Beta cell mass in patients with obesity and type 2 diabetes undergoing gastric bypass surgery, measured by Ga-68-exendin-4 PET/CT - Nederlandse Vereniging voor Endocrinologie

INTRODUCTION: Recovery of beta cell function (BCF) and mass (BCM) is suggested as an underlying mechanisms in remission of type 2 diabetes (T2D) after gastric bypass surgery (RYGB). Recently, ⁶⁸Ga-exendin-4 (Ex4) PET/CT became available, enabling visualizing beta cells by targeting its glucagon-like peptide-1 (GLP-1) receptor. To increase our understanding of beta cells in T2D remission, we examined BCF and BCM before and after RYGB.

METHODS: We included 13 patients with T2D undergoing RYGB. Oral glucose tolerance test, arginine stimulation (AS) and Ex4 PET/CT were performed before and 1 year post RYGB. Total pancreatic uptake of Ex4 (kBq/ per injected MBq) was measured as marker for BCM. C-peptide response (CPR) after AS was measured as marker for BCF.

RESULTS: One year follow up was completed by 12 patients: 10 females, mean age of 53 (35-65) years, mean duration of T2DM of 10 (1-21) years. Seven patients were insulin dependent (ID) (insulin dose: 99±47 IU/day), six patients had only metformin therapy (1-2 g/day). Complete T2D remission was observed in one ID and all NID patients, others had partial remission (N=1) or improvements (N=5).

Before RYGB, CPR and pancreatic uptake were lower in ID than NID patients (p=0.074 and p=0.035). After RYGB, CPR decreased and pancreatic uptake remained similar in the NID group. Individually, the largest decrease in CPR corresponded with decreased uptake. In the ID group, CPR remained stable and pancreatic uptake increased (p<0.05). Changes in pancreatic uptake and CPR, tends to be related, although several confounders might be present.

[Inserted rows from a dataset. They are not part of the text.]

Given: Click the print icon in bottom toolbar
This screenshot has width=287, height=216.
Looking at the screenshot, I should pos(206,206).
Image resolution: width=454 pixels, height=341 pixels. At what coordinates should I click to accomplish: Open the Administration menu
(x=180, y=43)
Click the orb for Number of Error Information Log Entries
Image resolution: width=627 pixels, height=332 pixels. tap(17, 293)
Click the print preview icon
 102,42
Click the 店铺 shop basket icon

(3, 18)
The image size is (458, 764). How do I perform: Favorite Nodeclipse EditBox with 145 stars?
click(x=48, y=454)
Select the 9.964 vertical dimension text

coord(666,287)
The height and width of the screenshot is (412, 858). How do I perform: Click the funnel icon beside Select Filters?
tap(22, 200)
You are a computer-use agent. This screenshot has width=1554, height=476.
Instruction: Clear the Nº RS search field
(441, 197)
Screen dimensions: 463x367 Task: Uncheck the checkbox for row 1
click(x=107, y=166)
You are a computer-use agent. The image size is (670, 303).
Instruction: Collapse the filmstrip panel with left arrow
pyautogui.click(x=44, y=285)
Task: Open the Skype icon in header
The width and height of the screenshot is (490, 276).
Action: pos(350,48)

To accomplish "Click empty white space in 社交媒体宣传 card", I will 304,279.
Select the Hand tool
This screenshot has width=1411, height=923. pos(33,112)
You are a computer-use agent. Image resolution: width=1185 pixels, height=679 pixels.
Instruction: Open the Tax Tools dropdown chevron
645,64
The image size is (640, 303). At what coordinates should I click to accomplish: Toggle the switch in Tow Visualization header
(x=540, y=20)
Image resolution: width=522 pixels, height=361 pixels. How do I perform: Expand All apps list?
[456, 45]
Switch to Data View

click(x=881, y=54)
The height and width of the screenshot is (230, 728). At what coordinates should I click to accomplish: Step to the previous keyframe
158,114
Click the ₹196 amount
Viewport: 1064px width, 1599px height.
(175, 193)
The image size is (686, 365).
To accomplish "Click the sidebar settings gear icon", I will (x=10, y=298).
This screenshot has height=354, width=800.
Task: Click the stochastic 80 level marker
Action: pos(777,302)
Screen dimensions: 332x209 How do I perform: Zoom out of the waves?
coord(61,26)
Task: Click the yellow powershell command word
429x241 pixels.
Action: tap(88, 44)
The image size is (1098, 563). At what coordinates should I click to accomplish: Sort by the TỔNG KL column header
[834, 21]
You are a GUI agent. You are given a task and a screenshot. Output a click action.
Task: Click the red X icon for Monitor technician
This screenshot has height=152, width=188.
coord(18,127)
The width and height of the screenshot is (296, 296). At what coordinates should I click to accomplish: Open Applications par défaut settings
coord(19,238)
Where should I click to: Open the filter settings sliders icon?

CONCLUSION: BCM was lower in ID than NID patients before RYGB. After RYGB, pancreatic uptake and CPR decreased in NID patients, probably reflecting normalisation of BCF and BCM. In contrast, increased uptake and CPR in ID patients may point towards recovered beta cells or GLP-1R expression. Similar findings were never observed in humans before. Mechanisms behind changes in pancreatic Ex4 uptake and beta cell mass in T2D need further investigation, for which Ex4 PET can be a valuable tool.